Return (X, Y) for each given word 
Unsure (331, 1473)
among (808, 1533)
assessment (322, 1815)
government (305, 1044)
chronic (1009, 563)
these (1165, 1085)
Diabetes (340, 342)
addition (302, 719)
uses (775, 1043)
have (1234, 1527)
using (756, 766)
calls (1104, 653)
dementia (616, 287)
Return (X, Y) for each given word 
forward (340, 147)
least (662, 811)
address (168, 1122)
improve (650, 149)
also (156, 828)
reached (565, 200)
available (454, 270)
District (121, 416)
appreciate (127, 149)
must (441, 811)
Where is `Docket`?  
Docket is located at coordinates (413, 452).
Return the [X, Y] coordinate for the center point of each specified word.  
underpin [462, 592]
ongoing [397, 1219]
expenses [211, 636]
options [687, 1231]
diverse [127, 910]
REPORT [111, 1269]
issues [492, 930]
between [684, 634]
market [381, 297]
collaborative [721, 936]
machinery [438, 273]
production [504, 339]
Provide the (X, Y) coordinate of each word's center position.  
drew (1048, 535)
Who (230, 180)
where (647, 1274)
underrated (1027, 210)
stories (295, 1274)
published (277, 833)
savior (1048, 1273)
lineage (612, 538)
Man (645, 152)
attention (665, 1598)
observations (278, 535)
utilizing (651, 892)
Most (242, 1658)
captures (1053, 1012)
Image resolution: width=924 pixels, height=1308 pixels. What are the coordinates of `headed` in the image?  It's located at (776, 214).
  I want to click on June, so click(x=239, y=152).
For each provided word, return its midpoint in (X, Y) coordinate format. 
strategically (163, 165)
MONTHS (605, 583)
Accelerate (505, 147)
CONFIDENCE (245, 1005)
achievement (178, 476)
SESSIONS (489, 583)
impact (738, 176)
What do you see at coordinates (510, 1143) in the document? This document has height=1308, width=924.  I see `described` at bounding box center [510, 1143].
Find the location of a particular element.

—————

What you have to do:
Present the rows above as a Markdown table with two columns, Number and Entry, giving each row's sequential number and its full wording, and leave out any blank lines.

Exercise answer:
| Number | Entry |
|---|---|
| 1 | Return (X, Y) for each given word  |
| 2 | Unsure (331, 1473) |
| 3 | among (808, 1533) |
| 4 | assessment (322, 1815) |
| 5 | government (305, 1044) |
| 6 | chronic (1009, 563) |
| 7 | these (1165, 1085) |
| 8 | Diabetes (340, 342) |
| 9 | addition (302, 719) |
| 10 | uses (775, 1043) |
| 11 | have (1234, 1527) |
| 12 | using (756, 766) |
| 13 | calls (1104, 653) |
| 14 | dementia (616, 287) |
| 15 | Return (X, Y) for each given word  |
| 16 | forward (340, 147) |
| 17 | least (662, 811) |
| 18 | address (168, 1122) |
| 19 | improve (650, 149) |
| 20 | also (156, 828) |
| 21 | reached (565, 200) |
| 22 | available (454, 270) |
| 23 | District (121, 416) |
| 24 | appreciate (127, 149) |
| 25 | must (441, 811) |
| 26 | Where is `Docket`?   |
| 27 | Docket is located at coordinates (413, 452). |
| 28 | Return the [X, Y] coordinate for the center point of each specified word.   |
| 29 | underpin [462, 592] |
| 30 | ongoing [397, 1219] |
| 31 | expenses [211, 636] |
| 32 | options [687, 1231] |
| 33 | diverse [127, 910] |
| 34 | REPORT [111, 1269] |
| 35 | issues [492, 930] |
| 36 | between [684, 634] |
| 37 | market [381, 297] |
| 38 | collaborative [721, 936] |
| 39 | machinery [438, 273] |
| 40 | production [504, 339] |
| 41 | Provide the (X, Y) coordinate of each word's center position.   |
| 42 | drew (1048, 535) |
| 43 | Who (230, 180) |
| 44 | where (647, 1274) |
| 45 | underrated (1027, 210) |
| 46 | stories (295, 1274) |
| 47 | published (277, 833) |
| 48 | savior (1048, 1273) |
| 49 | lineage (612, 538) |
| 50 | Man (645, 152) |
| 51 | attention (665, 1598) |
| 52 | observations (278, 535) |
| 53 | utilizing (651, 892) |
| 54 | Most (242, 1658) |
| 55 | captures (1053, 1012) |
| 56 | Image resolution: width=924 pixels, height=1308 pixels. What are the coordinates of `headed` in the image?  It's located at (776, 214). |
| 57 |   I want to click on June, so click(x=239, y=152). |
| 58 | For each provided word, return its midpoint in (X, Y) coordinate format.  |
| 59 | strategically (163, 165) |
| 60 | MONTHS (605, 583) |
| 61 | Accelerate (505, 147) |
| 62 | CONFIDENCE (245, 1005) |
| 63 | achievement (178, 476) |
| 64 | SESSIONS (489, 583) |
| 65 | impact (738, 176) |
| 66 | What do you see at coordinates (510, 1143) in the document? This document has height=1308, width=924.  I see `described` at bounding box center [510, 1143]. |
| 67 | Find the location of a particular element. |